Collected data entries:
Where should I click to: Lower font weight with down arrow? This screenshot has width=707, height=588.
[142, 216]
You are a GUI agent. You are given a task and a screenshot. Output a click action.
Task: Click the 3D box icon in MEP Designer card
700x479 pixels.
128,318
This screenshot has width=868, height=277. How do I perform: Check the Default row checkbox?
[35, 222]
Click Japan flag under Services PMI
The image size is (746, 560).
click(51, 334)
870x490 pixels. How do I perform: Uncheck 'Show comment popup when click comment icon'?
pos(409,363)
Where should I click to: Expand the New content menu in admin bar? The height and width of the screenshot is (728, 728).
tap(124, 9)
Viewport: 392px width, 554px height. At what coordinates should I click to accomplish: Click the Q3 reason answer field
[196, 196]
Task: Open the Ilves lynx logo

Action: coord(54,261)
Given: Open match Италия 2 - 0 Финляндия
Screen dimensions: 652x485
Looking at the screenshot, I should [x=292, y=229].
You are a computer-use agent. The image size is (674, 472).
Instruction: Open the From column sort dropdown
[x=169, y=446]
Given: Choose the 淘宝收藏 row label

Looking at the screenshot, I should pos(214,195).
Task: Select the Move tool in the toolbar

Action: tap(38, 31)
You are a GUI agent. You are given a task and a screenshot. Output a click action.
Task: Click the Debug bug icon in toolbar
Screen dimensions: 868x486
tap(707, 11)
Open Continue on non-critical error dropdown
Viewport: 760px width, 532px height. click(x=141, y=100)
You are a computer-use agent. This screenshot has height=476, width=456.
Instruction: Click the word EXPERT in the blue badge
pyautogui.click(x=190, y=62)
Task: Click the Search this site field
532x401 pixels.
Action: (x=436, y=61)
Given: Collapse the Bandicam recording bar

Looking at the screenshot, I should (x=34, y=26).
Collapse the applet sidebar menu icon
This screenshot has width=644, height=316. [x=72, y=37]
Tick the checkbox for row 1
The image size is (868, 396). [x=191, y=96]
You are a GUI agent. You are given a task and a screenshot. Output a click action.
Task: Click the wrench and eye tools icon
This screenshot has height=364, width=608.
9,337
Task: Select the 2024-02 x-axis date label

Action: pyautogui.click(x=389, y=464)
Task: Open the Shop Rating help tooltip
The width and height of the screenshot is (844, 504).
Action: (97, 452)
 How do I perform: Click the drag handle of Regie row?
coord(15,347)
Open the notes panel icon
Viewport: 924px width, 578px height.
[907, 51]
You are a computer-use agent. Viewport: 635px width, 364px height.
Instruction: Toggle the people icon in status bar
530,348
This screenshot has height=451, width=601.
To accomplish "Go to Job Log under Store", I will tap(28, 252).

- **Work instruction**:
The entire set of records should be returned exactly.

- **Reply to the task**:
Where should I click to: Lower font weight with down arrow? This screenshot has width=707, height=588.
[142, 216]
You are a GUI agent. You are given a task and a screenshot. Output a click action.
Task: Click the 3D box icon in MEP Designer card
700x479 pixels.
128,318
This screenshot has width=868, height=277. How do I perform: Check the Default row checkbox?
[35, 222]
Click Japan flag under Services PMI
The image size is (746, 560).
click(51, 334)
870x490 pixels. How do I perform: Uncheck 'Show comment popup when click comment icon'?
pos(409,363)
Where should I click to: Expand the New content menu in admin bar? The height and width of the screenshot is (728, 728).
tap(124, 9)
Viewport: 392px width, 554px height. At what coordinates should I click to accomplish: Click the Q3 reason answer field
[196, 196]
Task: Open the Ilves lynx logo

Action: coord(54,261)
Given: Open match Италия 2 - 0 Финляндия
Screen dimensions: 652x485
Looking at the screenshot, I should [x=292, y=229].
You are a computer-use agent. The image size is (674, 472).
Instruction: Open the From column sort dropdown
[x=169, y=446]
Given: Choose the 淘宝收藏 row label

Looking at the screenshot, I should pos(214,195).
Task: Select the Move tool in the toolbar

Action: tap(38, 31)
You are a GUI agent. You are given a task and a screenshot. Output a click action.
Task: Click the Debug bug icon in toolbar
Screen dimensions: 868x486
tap(707, 11)
Open Continue on non-critical error dropdown
Viewport: 760px width, 532px height. click(x=141, y=100)
You are a computer-use agent. This screenshot has height=476, width=456.
Instruction: Click the word EXPERT in the blue badge
pyautogui.click(x=190, y=62)
Task: Click the Search this site field
532x401 pixels.
Action: (x=436, y=61)
Given: Collapse the Bandicam recording bar

Looking at the screenshot, I should (x=34, y=26).
Collapse the applet sidebar menu icon
This screenshot has width=644, height=316. [x=72, y=37]
Tick the checkbox for row 1
The image size is (868, 396). [x=191, y=96]
You are a GUI agent. You are given a task and a screenshot. Output a click action.
Task: Click the wrench and eye tools icon
This screenshot has height=364, width=608.
9,337
Task: Select the 2024-02 x-axis date label

Action: pyautogui.click(x=389, y=464)
Task: Open the Shop Rating help tooltip
The width and height of the screenshot is (844, 504).
Action: (97, 452)
 How do I perform: Click the drag handle of Regie row?
coord(15,347)
Open the notes panel icon
Viewport: 924px width, 578px height.
[907, 51]
You are a computer-use agent. Viewport: 635px width, 364px height.
Instruction: Toggle the people icon in status bar
530,348
This screenshot has height=451, width=601.
To accomplish "Go to Job Log under Store", I will tap(28, 252).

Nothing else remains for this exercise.